He is lying about the trees in Yellowstone as well, the logs in Mt. St. Helens do not resemble the fossilised trees in Yellowstone park because the trees in yellowstone include trees rooted in the various strata. That shows that they were growing in one strata, were buried and trees grew in strata above them and were also buried. Rapid deposition of sediment cannot do this.

He's lying about the formation of coal, the conditions required to form coal in hours need temperatures and pressures that are never encountered in nature.

The main message I want you to take on board is that massive amount of layer rock can be formed rapidly do to volcanic activity.

And yet you provide no evidence of this. Mt St Helens shows that large amounts of sediment layers can form rapidly, this is already known.

Apparently, the same mechanism would be able to account for what we see at the Grand Canyon. This had previously been thought to take millions of years to form but the observed events at Mount St Helens show that this is not necessarily the case.

No it wouldn't. Because the geology of the Grand Canyon is completely different. The Grand Canyon has multiple types of rocks that form under different conditions, Mt St Helens has multiple layers if sediment that form under 1 condition.

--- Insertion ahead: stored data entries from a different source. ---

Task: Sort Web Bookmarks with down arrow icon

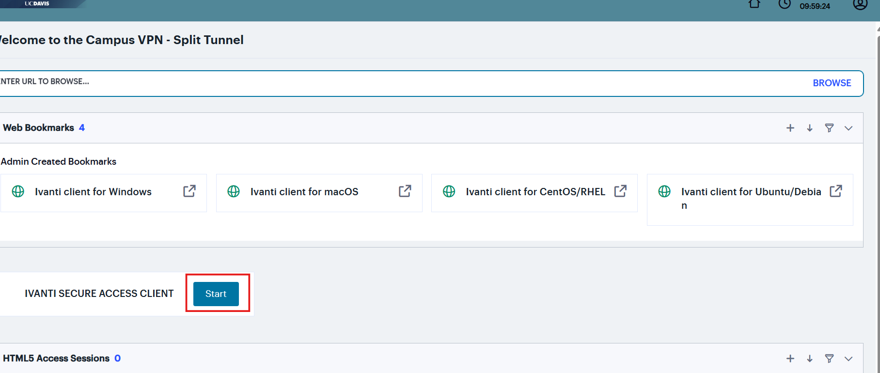Action: (x=810, y=128)
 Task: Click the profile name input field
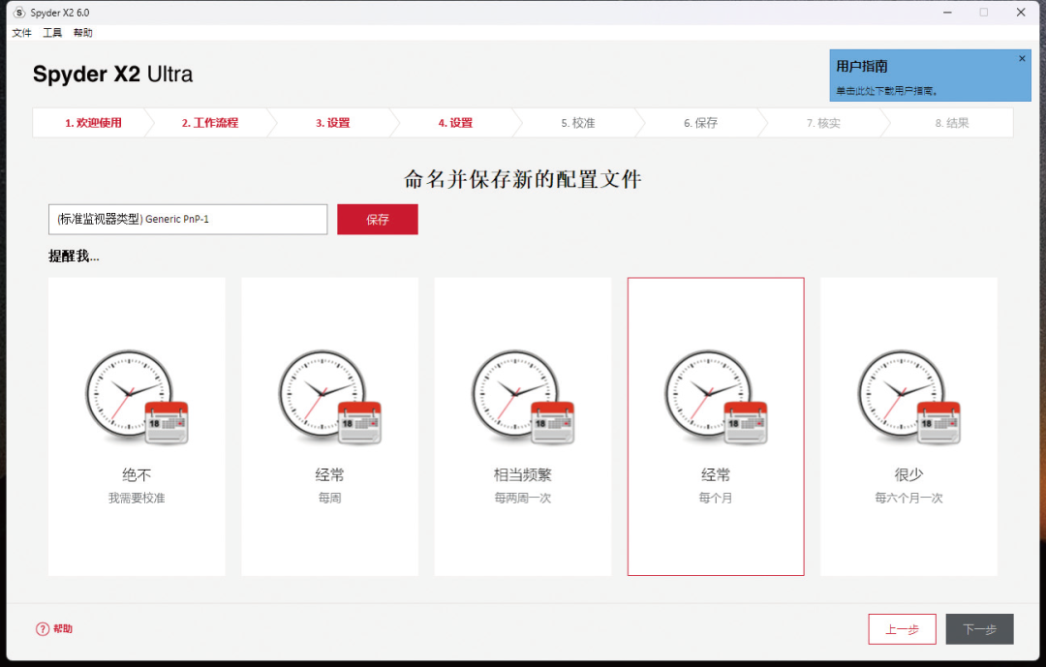[x=188, y=220]
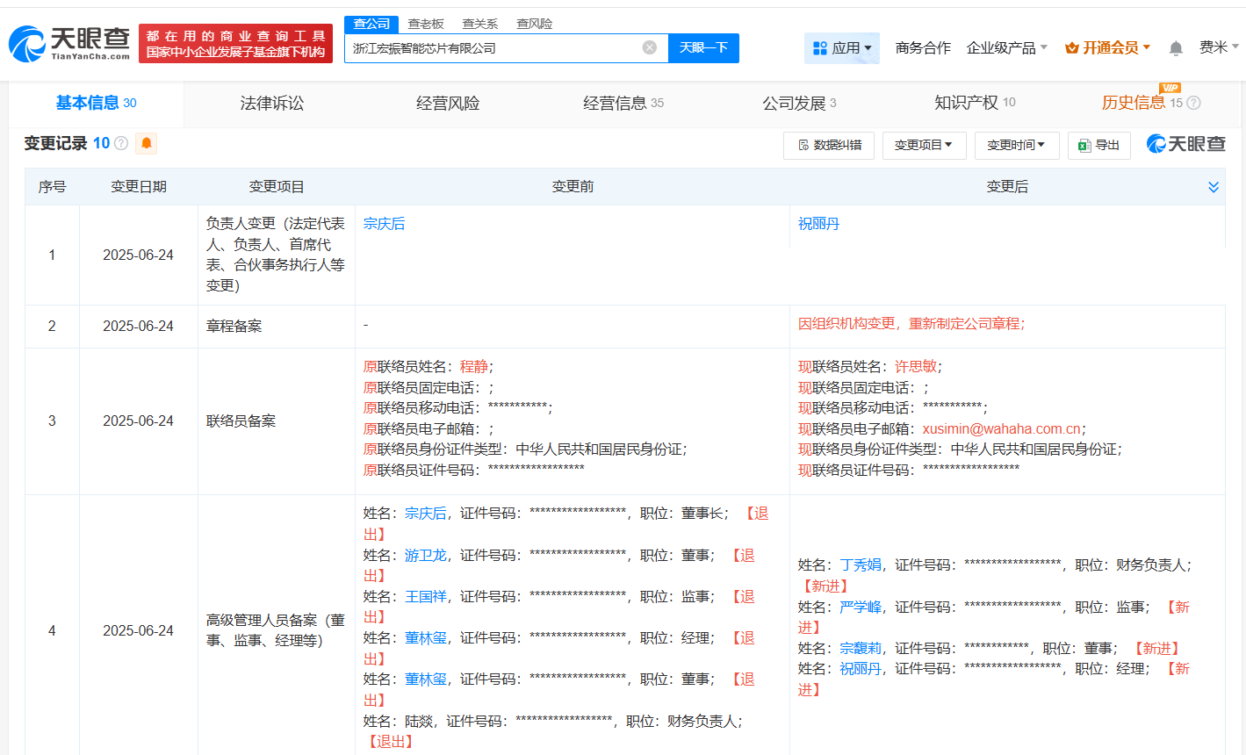Open the notification bell in header
The image size is (1246, 755).
click(1176, 47)
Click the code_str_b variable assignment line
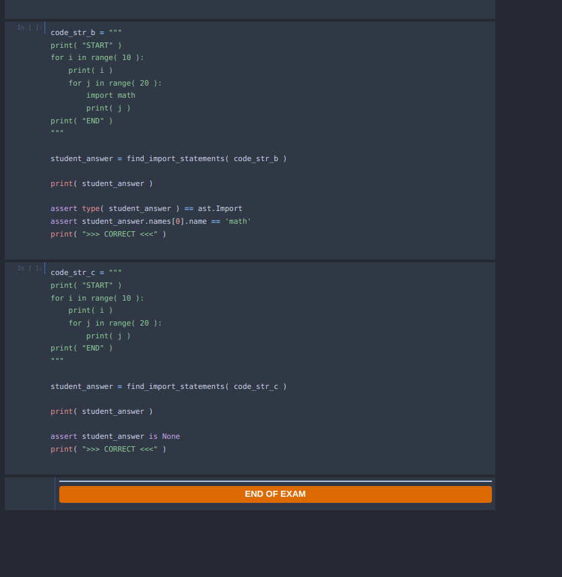The image size is (562, 577). point(86,33)
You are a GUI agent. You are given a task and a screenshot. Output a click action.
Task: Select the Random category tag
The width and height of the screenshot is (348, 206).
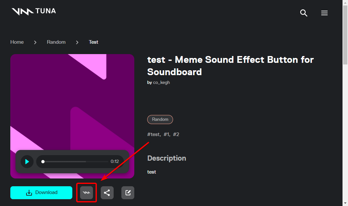tap(160, 120)
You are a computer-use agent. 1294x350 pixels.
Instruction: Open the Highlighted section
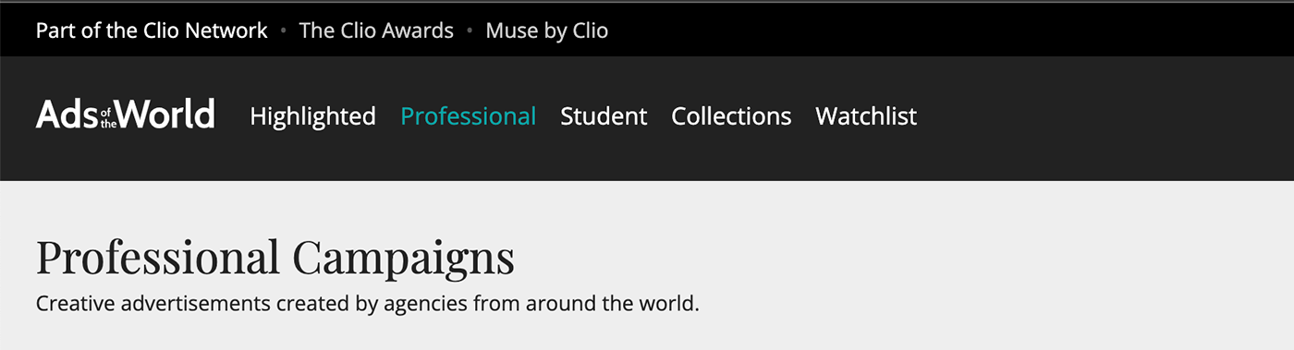tap(312, 116)
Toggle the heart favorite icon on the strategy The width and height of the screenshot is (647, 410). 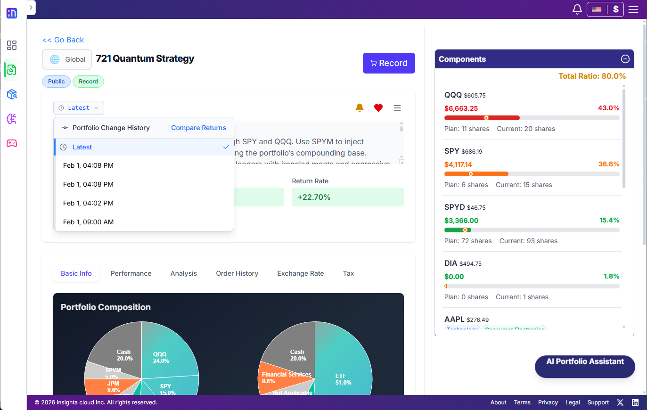378,107
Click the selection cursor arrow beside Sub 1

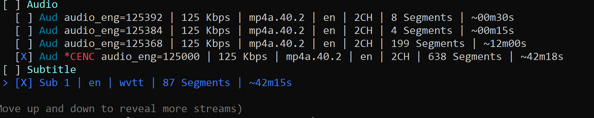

The Grand Canyon also shows erosion between its layers of the type that requires them to be exposed before being buried.

The relevance to the Global Flood theory accounting for what we see should be clear to most here.

There is no relevance, there is only the most superficial similarity between the geology of the Mt St Helens sediments and the Grand Canyon rocks.

If geological catastrophe can cause massive deposits of layered rocks, such as Mount St Helens and other events, then it is reasonable to assume that the global flood would be able to deposit far more than that.

It would only be reasonable if Mt St Helens showed the formation of massive deposits of sediments that turned into rocks of completely different types that require completely different sediments.

There will be another thread coming on the proposed mechanism by which a global flood could occur and how that might leave the layered rock that we around us currently.

Perhaps in that thread you provide some actual evidence rather than youtube videos.

However, the purpose of this thread is to show you that there is evidence that large amounts of layer rocks can be formed rapidly.

Your post contained no evidence that large amounts of rocks layers of different types can be formed rapidly.

I suspect that some here will not take this on board until it is published in a non-Creationist journal. But this does not affect that the evidence is there.

What is needed is actual evidence, none of whch has been presented in your links at all.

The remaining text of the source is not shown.